Matthew Bennett, senior vice president at the Pharmaceutical Research and Manufacturers of America, an industry trade group, says rare-disease research and development can be costly and time-consuming -- requiring an average investment of $1 billion for a new medicine and 10 to 15 years to bring it to market.
“Once they overcome research and regulatory challenges, companies must face market pressures that are common to all products, but perhaps escalated by smaller patient populations,” Bennett says. “Too often, medicines are viewed as a cost and not as a savings, even though medicines often reduce unnecessary hospitalizations, help avoid costly medical procedures and increase productivity through better prevention and management of disease.”
Congressmen seek faster drug approval
U.S. Reps. Cliff Stearns, R-Fla., and Ed Towns, D-N.Y., have introduced the Unlocking Lifesaving Treatments for Rare Diseases Act (ULTRA). The bill is designed to speed up the approval of orphan drugs by opening the federal government's fast-track approval path to medications that treat life-threatening, extremely rare genetic diseases.
“The use of accelerated approval has been limited by the FDA to HIV/AIDS, cancers and bioterrorism drugs,” Stearns says. “Accelerated approval should be used more often and especially for the rare disease drugs where many patients have limited options, if any. My legislation sends a message to the FDA that they need to re-examine how they use accelerated approval.”

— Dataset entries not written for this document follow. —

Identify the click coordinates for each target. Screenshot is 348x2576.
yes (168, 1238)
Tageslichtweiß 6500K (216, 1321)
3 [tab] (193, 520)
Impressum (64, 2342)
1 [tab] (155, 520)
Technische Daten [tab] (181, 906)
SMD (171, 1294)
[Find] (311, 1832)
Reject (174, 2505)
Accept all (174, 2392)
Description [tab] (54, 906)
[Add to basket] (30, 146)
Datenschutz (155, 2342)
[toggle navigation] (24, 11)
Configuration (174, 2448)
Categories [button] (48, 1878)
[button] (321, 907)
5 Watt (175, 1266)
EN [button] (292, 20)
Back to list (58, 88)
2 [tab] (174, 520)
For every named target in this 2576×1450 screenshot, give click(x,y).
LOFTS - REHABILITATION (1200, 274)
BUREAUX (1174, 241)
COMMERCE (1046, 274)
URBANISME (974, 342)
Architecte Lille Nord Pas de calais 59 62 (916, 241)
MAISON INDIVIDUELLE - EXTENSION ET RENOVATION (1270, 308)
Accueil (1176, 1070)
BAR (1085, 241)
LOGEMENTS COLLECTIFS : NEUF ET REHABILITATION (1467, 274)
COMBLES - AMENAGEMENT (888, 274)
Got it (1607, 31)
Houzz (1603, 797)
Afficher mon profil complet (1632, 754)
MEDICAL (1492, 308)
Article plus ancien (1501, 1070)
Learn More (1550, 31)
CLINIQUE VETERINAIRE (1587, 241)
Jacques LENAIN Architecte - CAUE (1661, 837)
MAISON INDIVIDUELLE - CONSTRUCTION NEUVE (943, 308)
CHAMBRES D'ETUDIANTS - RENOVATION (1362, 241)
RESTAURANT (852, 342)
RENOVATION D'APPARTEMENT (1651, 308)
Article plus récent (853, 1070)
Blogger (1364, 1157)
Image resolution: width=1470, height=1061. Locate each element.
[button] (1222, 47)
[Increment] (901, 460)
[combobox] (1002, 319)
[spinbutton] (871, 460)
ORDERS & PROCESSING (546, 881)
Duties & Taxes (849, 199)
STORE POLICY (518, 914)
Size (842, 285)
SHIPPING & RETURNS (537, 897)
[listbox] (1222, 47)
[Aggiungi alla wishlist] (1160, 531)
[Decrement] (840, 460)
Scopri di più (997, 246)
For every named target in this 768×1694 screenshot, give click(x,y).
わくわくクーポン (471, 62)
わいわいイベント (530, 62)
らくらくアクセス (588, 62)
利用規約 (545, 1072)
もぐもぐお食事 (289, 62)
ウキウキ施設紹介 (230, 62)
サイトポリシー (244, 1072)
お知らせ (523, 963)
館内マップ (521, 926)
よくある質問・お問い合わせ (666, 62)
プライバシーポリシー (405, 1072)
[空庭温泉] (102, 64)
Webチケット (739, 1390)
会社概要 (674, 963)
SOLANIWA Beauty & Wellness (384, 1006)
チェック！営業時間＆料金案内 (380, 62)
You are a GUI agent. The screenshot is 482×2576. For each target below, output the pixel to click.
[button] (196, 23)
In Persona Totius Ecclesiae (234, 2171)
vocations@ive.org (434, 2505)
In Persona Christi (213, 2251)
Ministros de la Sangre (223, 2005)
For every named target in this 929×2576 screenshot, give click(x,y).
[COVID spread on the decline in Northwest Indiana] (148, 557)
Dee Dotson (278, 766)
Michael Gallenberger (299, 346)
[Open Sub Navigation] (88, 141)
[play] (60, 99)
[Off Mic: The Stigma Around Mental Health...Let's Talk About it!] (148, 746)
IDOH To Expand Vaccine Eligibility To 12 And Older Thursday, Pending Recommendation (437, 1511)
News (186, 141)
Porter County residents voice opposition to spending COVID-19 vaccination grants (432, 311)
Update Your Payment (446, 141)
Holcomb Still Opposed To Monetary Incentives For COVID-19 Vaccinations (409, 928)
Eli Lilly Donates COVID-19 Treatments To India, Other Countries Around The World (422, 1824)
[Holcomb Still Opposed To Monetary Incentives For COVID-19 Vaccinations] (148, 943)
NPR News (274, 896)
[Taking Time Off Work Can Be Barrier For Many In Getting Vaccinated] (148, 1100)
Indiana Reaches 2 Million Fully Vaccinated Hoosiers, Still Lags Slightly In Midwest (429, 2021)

Beyond reducing the costs of orphan drugs, Charles Shasky, head of pharmacoeconomic comparative effectiveness research at health insurance giant Aetna, says the ultimate question is more complicated than just whether the money spent on orphan drugs for small numbers of patients could be redirected to larger numbers of sick people.
“If you have a drug that can prolong the productive life of a multiple sclerosis patient, then how do you quantify that person’s contribution in terms of their personal productivity, wealth, income, family and paying into the tax rolls? Shasky asks. “Those are difficult questions to quantify. But it’s something that has to be considered. All parties have to agree to some metric to quantify that if you are going to get down and have a serious discussion about this.”